De nouveaux rôles pour le PDC et les Verts
Mais la question la plus passionnante au sujet des changements concerne les Verts. Non seulement en Suisse, mais dans la moitié de l’Europe, les écologistes ont récemment figuré parmi les vainqueurs des élections. Et dans certains pays se pose la question de leur entrée au gouvernement.
Une conseillère ou un conseiller fédéral vert? Différents obstacles s’y opposent: les deux partis verts n’ont pas le même programme. On ne peut pas simplement additionner leurs voix et leurs sièges tant qu’ils ne présentent pas un programme commun. En outre, ils ne vont progresser qu’au Conseil national, mais très peu au Conseil des États.
De plus, une telle élection sera vraiment compliquée tant qu’aucun des sept conseillers fédéraux en fonction ne démissionnera.
Mais l’élection d’un(e) ministre vert(e) peut se justifier par le changement actuel. La Suisse a besoin d’une nouvelle politique climatique.
Cela se manifestera au Parlement si le PS, le PDC, les Verts et les Verts libéraux s’unissent. Car ils devraient désormais avoir une majorité dans les deux Chambres du Parlement.
Au Conseil national au moins, ils pourraient compter sur une majorité, qui ferait pendant aux États, où le centre et la gauche dominent déjà quand ils coopèrent.
Mais la nouvelle politique ne fonctionnera pas comme dans un système parlementaire avec un gouvernement de coalition.
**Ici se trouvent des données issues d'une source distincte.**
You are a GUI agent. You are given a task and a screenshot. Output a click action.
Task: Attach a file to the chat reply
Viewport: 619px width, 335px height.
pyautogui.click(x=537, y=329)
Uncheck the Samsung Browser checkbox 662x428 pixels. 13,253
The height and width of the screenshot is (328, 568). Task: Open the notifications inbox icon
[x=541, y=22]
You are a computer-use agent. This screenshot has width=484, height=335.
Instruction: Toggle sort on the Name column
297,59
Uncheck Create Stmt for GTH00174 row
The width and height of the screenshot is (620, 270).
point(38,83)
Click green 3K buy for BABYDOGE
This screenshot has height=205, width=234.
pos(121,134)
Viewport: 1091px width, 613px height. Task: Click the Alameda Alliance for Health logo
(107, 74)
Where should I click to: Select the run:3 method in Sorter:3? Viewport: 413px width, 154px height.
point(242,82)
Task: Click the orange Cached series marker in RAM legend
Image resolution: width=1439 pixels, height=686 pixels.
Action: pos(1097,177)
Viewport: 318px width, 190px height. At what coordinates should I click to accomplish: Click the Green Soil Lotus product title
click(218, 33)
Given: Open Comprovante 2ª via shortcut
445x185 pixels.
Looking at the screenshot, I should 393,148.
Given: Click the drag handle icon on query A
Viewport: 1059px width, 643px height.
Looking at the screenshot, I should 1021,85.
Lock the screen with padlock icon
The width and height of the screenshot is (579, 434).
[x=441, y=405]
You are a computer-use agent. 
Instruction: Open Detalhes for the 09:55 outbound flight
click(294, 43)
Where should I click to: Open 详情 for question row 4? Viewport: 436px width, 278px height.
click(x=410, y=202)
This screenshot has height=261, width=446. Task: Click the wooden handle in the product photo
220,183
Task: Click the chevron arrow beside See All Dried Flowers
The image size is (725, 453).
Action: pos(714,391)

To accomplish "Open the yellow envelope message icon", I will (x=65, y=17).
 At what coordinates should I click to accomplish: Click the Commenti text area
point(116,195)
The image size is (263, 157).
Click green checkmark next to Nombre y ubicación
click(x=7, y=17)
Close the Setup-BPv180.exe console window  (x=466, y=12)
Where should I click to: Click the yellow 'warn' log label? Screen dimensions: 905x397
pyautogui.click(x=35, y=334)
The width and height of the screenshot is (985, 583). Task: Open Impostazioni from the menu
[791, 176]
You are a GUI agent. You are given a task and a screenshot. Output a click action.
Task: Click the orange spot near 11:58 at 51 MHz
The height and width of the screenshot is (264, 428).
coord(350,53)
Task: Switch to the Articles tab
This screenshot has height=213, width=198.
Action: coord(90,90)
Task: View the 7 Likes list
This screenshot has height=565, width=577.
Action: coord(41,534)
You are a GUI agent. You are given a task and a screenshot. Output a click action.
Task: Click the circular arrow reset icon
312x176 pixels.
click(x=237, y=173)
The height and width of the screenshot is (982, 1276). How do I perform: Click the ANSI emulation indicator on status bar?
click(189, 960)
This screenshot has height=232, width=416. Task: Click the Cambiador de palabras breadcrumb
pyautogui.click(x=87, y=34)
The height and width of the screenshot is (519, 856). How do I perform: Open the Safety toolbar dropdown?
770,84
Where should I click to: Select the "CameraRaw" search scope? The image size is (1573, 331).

Car au cours de la prochaine législature, le PDC et les Verts libéraux, tous deux positionnés au centre, continueront à chercher des majorités avec la droite sur certains sujets.
Cela renforce l’importance du PDC, comme cela a été le cas jusqu’à l’avant-dernière législature. Et de nouvelles occasions s’ouvrent pour les Verts libéraux de devenir, quand le PDC est indécis, les nouveaux rassembleurs de majorité sur des questions écologiques, mais aussi sur des questions économiques et sociales.